[START Given data]
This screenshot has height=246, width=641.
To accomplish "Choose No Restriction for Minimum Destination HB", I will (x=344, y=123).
[END Given data]
[START Given data]
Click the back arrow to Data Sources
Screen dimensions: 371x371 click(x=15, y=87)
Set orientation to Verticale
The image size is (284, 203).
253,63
[END Given data]
[START Given data]
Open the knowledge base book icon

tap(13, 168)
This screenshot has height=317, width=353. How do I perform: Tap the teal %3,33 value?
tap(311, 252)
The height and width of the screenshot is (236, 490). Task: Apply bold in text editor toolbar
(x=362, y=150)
[END Given data]
• Directions: Please output the entries from the line containing "The height and" through the line containing "(x=362, y=150)", both included, and copy them without any change.

• Task solution:
The height and width of the screenshot is (236, 490). Task: Apply bold in text editor toolbar
(x=362, y=150)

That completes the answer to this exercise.